Delight your holiday guests with these fantastic fixes and sweet new traditions! We promise they’ll make this year’s holiday celebration unforgettable.
“These are a fun twist on the traditional sweet potato casserole. Get the kids involved by letting them mash the potatoes and sprinkle on the toppings.”
—Sara Welch, Dinner at the Zoo
Loaded Twice-Baked Potatoes: Preheat oven to 400°F. Wash 8 sweet potatoes and prick several times with a fork. Bake on a foil-lined baking sheet, coated with cooking spray, 45 to 50 minutes. Let cool, slice o top third and scoop out most of the flesh into a medium bowl, leaving some on the skin. Reserve 6 potato skins. Mash 2 Tbsp each butter and brown sugar, ½ tsp cinnamon and salt into potato flesh. Spoon into potato skins. Reduce oven temperature to 350°F. In a small bowl, use a fork to combine 2 Tbsp each flour, brown sugar, chopped pecans and cold butter. Sprinkle over sweet potatoes and bake 20 minutes. Remove from oven, press mini marshmallows into tops and bake another 3 minutes, or until marshmallows melt. Sprinkle with chopped dried cranberries. Serves 6
Tip: Make it ahead! Put the streusel on, then wrap and store in the fridge. Continue with recipe at dinner time.
Spotlight on Pie
“It’s so difficult to see everyone you want during the holiday season, and sometimes fulfilling family obligations can hinder seeing friends and neighbors. My solution: Host a pre-Thanksgiving pie party! Since we never save room for dessert on Thanksgiving Day, this gives the pie a day to shine!”
—Megan Pyrah, Brassy Apple
Enjoy an Edible Wreath
“When I serve this seasonal twist on a cheese platter, it’s the talk of the party.”
—Monica Matheny, The Yummy Life
Use a small cookie cutter to cut shapes from a variety of cheeses (about 3 lbs for a large wreath). Arrange cheese in a wreath pattern on a platter, tucking in pretzel chips. Serve with cranberry relish for spreading or dipping. Get step-by-step instructions here.

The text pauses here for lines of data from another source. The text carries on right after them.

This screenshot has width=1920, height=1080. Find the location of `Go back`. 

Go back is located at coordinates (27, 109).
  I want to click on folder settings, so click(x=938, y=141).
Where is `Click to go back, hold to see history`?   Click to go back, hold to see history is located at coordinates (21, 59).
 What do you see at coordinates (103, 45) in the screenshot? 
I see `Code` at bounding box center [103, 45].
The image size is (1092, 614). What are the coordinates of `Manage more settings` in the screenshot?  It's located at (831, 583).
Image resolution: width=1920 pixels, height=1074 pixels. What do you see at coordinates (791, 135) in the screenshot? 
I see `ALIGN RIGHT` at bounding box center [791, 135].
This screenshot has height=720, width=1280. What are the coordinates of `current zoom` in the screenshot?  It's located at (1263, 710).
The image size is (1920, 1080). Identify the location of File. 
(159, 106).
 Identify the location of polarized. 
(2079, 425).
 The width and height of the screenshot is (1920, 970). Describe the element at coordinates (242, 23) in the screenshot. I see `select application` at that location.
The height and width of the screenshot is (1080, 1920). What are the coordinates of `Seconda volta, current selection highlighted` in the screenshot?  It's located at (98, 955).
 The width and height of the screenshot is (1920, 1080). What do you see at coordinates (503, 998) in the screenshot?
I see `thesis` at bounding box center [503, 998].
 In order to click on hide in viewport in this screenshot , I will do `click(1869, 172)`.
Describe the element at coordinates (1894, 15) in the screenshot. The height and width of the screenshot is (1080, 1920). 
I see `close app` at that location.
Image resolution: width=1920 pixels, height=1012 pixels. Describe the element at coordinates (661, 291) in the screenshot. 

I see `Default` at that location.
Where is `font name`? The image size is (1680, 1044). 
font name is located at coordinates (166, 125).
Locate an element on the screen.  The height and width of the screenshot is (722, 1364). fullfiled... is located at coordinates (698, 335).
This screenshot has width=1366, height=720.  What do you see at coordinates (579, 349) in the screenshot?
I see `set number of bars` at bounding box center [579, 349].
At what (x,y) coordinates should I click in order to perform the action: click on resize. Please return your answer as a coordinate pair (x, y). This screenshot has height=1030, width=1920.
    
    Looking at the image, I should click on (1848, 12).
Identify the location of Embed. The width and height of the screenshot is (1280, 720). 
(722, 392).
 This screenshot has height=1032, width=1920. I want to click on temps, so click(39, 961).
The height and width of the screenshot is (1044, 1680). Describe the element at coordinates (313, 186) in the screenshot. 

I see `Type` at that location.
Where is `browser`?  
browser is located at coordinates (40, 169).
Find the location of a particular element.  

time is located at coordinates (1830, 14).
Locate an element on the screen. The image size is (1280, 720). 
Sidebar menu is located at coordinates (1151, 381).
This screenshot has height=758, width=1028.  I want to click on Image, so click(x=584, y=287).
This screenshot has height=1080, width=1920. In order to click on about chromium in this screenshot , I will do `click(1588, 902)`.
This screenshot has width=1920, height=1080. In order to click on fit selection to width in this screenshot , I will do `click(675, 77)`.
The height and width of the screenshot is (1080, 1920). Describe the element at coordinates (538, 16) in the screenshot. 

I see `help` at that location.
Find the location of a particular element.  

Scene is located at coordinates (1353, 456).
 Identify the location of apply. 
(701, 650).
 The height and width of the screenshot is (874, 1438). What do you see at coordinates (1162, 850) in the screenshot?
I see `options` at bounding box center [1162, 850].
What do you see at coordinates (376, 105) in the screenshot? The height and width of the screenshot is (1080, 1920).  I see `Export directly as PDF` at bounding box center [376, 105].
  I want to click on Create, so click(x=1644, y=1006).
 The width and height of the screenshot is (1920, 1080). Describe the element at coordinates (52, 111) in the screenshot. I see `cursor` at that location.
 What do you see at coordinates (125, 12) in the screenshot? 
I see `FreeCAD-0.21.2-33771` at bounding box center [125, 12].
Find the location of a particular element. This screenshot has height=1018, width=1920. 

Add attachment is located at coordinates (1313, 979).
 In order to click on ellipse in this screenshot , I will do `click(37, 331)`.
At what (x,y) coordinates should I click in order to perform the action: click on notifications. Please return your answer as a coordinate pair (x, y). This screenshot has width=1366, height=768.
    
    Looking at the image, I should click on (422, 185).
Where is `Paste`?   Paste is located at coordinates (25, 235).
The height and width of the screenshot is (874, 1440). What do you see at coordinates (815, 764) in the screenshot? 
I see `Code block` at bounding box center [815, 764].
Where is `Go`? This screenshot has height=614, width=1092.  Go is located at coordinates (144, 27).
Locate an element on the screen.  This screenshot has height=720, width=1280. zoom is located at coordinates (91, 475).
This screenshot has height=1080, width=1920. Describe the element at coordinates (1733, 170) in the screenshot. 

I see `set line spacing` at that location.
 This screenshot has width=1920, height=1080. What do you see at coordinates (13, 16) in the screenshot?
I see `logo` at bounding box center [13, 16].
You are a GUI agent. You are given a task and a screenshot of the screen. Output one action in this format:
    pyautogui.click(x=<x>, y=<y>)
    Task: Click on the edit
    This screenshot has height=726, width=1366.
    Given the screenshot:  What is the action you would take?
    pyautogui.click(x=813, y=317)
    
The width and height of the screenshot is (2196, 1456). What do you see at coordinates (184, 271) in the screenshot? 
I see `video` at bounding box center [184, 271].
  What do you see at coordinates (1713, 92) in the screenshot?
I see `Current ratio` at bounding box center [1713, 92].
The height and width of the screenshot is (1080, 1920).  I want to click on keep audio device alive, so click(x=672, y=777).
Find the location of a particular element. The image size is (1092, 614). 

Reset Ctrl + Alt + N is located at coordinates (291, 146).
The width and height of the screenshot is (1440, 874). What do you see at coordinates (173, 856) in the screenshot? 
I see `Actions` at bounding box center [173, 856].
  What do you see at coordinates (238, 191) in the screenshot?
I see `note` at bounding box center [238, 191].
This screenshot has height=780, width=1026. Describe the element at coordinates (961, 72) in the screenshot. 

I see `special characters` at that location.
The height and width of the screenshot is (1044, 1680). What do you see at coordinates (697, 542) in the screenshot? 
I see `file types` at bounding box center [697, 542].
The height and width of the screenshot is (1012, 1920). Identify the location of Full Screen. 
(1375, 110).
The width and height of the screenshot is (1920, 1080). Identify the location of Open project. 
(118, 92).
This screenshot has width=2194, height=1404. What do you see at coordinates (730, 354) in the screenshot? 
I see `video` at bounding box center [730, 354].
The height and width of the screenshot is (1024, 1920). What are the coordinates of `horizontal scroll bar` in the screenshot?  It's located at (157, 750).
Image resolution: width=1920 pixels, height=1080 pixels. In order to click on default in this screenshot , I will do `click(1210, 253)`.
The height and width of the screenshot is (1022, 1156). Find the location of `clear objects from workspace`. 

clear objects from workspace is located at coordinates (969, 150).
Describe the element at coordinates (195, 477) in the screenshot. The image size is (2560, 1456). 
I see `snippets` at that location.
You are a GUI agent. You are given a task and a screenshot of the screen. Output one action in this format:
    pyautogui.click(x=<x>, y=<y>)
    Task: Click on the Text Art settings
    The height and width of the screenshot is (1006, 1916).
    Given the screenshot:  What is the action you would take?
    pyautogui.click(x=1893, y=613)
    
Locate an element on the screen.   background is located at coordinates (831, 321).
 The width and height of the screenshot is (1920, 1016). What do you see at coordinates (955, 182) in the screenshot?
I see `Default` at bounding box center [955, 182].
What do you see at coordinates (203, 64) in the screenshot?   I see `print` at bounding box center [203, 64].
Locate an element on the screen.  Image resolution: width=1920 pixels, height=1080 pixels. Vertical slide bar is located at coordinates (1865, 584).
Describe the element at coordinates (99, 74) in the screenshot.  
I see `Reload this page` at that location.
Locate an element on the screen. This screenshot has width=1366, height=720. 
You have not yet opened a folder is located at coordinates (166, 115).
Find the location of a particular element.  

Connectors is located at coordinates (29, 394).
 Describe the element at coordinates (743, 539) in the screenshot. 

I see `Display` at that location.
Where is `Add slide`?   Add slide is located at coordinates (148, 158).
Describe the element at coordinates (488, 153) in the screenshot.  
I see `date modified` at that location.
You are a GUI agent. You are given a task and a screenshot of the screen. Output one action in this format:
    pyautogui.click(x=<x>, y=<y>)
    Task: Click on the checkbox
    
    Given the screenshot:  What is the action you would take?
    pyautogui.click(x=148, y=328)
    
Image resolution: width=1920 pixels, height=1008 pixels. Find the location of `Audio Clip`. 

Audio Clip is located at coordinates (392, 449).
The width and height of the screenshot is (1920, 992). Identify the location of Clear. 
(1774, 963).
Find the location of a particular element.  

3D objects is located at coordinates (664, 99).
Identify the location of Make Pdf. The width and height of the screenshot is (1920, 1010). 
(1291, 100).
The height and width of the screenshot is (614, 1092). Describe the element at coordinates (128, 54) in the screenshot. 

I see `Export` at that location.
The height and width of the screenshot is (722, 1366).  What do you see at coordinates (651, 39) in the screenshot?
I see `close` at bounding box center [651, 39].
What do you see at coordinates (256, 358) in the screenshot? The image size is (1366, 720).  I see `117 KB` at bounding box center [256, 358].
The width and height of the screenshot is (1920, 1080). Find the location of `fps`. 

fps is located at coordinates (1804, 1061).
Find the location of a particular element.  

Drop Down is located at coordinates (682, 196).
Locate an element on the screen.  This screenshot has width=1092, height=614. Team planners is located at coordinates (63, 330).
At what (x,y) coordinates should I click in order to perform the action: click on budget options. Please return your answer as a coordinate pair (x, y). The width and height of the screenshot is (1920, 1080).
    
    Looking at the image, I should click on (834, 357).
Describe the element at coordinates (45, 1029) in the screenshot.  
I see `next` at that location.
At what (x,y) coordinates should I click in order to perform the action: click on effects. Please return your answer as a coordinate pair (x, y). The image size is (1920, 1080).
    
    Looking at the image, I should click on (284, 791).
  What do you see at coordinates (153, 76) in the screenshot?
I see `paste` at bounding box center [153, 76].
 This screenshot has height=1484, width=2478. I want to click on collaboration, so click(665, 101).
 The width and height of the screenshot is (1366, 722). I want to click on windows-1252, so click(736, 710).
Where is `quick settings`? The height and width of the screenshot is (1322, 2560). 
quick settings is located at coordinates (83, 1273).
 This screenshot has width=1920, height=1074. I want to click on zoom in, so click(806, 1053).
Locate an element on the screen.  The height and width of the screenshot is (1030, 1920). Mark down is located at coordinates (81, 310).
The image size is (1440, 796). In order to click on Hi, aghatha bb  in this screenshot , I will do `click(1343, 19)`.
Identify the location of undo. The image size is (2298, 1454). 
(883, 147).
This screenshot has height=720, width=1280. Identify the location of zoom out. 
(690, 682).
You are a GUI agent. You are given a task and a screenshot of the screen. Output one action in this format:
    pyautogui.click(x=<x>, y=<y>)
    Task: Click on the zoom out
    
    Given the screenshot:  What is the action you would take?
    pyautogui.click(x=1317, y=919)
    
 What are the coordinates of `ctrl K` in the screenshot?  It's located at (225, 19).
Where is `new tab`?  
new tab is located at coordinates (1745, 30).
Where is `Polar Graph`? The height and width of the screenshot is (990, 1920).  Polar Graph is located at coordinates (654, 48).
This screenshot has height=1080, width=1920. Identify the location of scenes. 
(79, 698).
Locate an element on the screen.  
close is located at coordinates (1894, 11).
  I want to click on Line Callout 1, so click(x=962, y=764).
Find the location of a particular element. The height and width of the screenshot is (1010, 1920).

Tip: Cut out the cheese shapes 2 to 3 days ahead and store covered in the refrigerator. Save the cheese scraps from the leaf-cutting to use in a casserole or as a salad topper.
Gourds of Gratitude
“We need to stop and focus and be intentional about counting our blessings.To help do that in our family, we started the tradition of the Thankful Pumpkin. All you need is a pumpkin, a permanent marker and a heart full of gratitude.”
—Amy Latta, One Artsy Mama
Invite family and friends to scrawl their biggest blessings on the pumpkin.
“While you’re busy in the kitchen whipping up a feast, entertain the children with a fun and easy Thanksgiving game: turkey bowling! You can prepare the ‘pins’ in advance in a matter of minutes, or you can let older children do it. Either way, this is a fun Thanksgiving activity that gets everyone up, moving and laughing!”
—Blair Lonergan, The Seasoned Mom
Glue googly eyes and tape paint chips, cut into feather and beak shapes, to the sides of seven brown plastic cups (available at party supply stores). Arrange cups in a V-shaped formation, and use mini pumpkins as bowling balls. Have fun seeing who can take down the most turkeys.
Spread triangular shortbread cookies (like Walkers) with caramel ice-cream topping and sprinkle with sea salt. Add a squiggle of white frosting for these pumpkin-pie posers.
—Katrina Bahl, In Katrina’s Kitchen
Be a Smart Server
“Getting everything on the table piping hot and at the same time will go a lot more smoothly if you take out all your serving plates, bowls and utensils ahead of time. By Wednesday night, choose and label with a sticky note both a serving dish and utensil for every item on your menu. I promise labeling your serving pieces ahead of time makes serving the meal go a lot faster.”